From the first line of the entries below to the line with "Task: Open Calls in the left sidebar", give each line again exactly.

# Source information
::::::

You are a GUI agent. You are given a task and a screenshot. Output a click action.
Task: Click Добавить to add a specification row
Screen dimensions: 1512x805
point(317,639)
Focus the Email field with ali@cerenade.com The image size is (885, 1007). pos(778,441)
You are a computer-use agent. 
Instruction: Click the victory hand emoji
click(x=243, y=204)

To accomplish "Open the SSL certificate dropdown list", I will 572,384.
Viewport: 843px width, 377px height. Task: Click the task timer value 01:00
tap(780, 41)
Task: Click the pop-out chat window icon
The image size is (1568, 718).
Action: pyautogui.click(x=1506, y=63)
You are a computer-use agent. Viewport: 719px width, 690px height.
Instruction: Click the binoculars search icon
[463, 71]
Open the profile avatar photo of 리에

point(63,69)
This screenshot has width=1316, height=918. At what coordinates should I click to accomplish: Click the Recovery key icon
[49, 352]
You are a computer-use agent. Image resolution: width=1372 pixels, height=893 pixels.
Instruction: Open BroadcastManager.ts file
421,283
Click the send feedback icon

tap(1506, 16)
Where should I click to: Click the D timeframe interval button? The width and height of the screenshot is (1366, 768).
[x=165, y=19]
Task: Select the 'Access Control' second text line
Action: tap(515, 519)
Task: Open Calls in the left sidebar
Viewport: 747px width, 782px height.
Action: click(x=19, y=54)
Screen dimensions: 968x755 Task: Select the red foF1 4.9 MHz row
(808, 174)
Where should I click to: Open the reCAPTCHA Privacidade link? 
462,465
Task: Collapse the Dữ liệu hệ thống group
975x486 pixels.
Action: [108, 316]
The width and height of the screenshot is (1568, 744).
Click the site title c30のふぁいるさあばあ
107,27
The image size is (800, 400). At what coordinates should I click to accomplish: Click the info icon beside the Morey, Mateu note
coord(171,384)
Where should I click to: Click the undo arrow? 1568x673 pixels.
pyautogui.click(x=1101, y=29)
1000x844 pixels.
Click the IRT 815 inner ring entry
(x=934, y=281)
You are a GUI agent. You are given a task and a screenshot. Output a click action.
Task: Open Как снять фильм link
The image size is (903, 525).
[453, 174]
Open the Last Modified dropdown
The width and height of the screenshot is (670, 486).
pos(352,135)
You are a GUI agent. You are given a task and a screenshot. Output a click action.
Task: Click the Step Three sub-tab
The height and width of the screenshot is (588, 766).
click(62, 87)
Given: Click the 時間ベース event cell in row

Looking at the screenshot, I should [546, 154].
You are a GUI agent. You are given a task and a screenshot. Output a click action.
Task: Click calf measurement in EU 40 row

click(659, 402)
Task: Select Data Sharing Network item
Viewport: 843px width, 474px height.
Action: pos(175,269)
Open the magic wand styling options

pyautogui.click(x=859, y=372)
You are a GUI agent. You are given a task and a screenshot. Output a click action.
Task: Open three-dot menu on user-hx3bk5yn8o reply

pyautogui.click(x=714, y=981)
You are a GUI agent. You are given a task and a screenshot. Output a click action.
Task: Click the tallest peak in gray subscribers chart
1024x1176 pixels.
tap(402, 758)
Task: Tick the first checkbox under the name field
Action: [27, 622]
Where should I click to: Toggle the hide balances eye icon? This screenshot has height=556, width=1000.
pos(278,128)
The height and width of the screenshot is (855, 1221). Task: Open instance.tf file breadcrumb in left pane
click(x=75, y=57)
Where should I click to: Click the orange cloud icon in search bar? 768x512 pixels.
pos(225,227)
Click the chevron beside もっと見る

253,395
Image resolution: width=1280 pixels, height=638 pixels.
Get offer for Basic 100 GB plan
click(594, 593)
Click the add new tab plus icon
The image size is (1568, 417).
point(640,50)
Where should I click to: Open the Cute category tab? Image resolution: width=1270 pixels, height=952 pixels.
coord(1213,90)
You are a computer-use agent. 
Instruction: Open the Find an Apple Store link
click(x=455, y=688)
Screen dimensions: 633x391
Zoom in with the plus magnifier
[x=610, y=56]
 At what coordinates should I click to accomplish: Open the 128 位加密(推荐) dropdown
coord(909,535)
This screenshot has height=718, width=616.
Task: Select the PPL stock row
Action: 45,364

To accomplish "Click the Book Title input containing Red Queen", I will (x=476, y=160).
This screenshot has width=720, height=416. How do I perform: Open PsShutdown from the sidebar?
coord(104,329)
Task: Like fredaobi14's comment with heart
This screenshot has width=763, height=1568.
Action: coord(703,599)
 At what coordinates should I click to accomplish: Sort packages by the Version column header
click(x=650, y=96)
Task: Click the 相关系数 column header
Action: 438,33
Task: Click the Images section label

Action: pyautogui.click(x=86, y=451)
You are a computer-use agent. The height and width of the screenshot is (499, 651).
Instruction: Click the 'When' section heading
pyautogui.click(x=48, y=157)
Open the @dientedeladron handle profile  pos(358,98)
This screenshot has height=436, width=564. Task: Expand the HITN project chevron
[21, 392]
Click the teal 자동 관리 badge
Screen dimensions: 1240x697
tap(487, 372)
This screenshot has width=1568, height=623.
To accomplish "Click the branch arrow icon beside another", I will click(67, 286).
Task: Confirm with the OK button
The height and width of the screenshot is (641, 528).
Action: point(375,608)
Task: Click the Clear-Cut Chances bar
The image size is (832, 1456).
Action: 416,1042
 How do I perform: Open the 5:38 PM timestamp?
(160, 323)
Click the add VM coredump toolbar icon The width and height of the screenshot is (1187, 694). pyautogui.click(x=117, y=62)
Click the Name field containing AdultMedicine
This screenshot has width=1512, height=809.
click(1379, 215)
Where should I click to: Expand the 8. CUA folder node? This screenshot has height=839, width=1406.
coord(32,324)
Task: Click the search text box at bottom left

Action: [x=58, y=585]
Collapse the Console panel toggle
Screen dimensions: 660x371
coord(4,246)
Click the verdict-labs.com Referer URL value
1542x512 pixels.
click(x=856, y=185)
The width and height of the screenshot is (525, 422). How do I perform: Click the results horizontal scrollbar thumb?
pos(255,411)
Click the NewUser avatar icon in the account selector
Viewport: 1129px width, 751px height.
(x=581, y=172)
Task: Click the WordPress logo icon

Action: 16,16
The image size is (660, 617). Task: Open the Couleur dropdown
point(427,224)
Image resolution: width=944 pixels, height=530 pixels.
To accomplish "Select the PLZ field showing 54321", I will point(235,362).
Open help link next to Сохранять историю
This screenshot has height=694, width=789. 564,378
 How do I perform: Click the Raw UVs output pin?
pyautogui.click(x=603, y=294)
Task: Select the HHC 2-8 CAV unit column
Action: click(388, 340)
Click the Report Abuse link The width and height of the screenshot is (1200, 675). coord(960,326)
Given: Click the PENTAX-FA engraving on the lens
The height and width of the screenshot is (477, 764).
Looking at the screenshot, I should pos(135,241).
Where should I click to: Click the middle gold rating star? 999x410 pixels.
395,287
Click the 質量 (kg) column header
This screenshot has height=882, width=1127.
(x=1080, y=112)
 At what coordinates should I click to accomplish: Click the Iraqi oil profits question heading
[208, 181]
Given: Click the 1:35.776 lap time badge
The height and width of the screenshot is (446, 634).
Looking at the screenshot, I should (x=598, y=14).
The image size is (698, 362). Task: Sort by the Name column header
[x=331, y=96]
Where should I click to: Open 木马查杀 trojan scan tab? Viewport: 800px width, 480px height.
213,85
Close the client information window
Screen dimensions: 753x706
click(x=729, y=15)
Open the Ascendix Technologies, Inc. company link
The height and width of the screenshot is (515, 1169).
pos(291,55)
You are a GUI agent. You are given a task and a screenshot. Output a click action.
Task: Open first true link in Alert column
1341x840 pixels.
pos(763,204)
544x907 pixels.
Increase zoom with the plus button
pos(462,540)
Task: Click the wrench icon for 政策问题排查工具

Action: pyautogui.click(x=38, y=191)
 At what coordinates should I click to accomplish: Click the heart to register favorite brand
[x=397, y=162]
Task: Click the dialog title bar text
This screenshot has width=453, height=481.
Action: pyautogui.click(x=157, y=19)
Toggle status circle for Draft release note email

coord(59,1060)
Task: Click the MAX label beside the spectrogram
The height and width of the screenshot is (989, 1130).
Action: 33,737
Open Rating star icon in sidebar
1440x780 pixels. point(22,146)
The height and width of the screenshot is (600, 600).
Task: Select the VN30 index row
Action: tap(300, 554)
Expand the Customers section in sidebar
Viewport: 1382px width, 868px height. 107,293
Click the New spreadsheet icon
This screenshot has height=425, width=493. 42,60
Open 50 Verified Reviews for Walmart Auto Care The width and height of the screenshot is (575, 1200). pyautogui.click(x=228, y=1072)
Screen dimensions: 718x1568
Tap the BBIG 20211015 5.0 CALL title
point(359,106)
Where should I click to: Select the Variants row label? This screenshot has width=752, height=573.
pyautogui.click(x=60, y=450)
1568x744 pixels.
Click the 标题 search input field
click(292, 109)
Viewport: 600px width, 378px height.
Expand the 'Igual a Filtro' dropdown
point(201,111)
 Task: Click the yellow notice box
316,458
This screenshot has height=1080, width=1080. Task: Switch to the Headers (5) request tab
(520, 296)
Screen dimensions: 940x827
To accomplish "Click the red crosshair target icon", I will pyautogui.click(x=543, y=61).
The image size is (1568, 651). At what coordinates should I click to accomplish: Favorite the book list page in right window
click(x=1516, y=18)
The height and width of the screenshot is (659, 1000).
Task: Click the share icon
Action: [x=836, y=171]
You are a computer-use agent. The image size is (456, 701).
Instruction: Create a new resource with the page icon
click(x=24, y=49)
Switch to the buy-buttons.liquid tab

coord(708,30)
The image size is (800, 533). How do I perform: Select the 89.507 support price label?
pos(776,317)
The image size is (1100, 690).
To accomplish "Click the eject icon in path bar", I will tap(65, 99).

::::::

# Your response
You are a GUI agent. You are given a task and a screenshot. Output a click action.
Task: Click Добавить to add a specification row
Screen dimensions: 1512x805
point(317,639)
Focus the Email field with ali@cerenade.com The image size is (885, 1007). pos(778,441)
You are a computer-use agent. 
Instruction: Click the victory hand emoji
click(x=243, y=204)

To accomplish "Open the SSL certificate dropdown list", I will 572,384.
Viewport: 843px width, 377px height. Task: Click the task timer value 01:00
tap(780, 41)
Task: Click the pop-out chat window icon
The image size is (1568, 718).
Action: pyautogui.click(x=1506, y=63)
You are a computer-use agent. Viewport: 719px width, 690px height.
Instruction: Click the binoculars search icon
[463, 71]
Open the profile avatar photo of 리에

point(63,69)
This screenshot has width=1316, height=918. At what coordinates should I click to accomplish: Click the Recovery key icon
[49, 352]
You are a computer-use agent. Image resolution: width=1372 pixels, height=893 pixels.
Instruction: Open BroadcastManager.ts file
421,283
Click the send feedback icon

tap(1506, 16)
Where should I click to: Click the D timeframe interval button? The width and height of the screenshot is (1366, 768).
[x=165, y=19]
Task: Select the 'Access Control' second text line
Action: tap(515, 519)
Task: Open Calls in the left sidebar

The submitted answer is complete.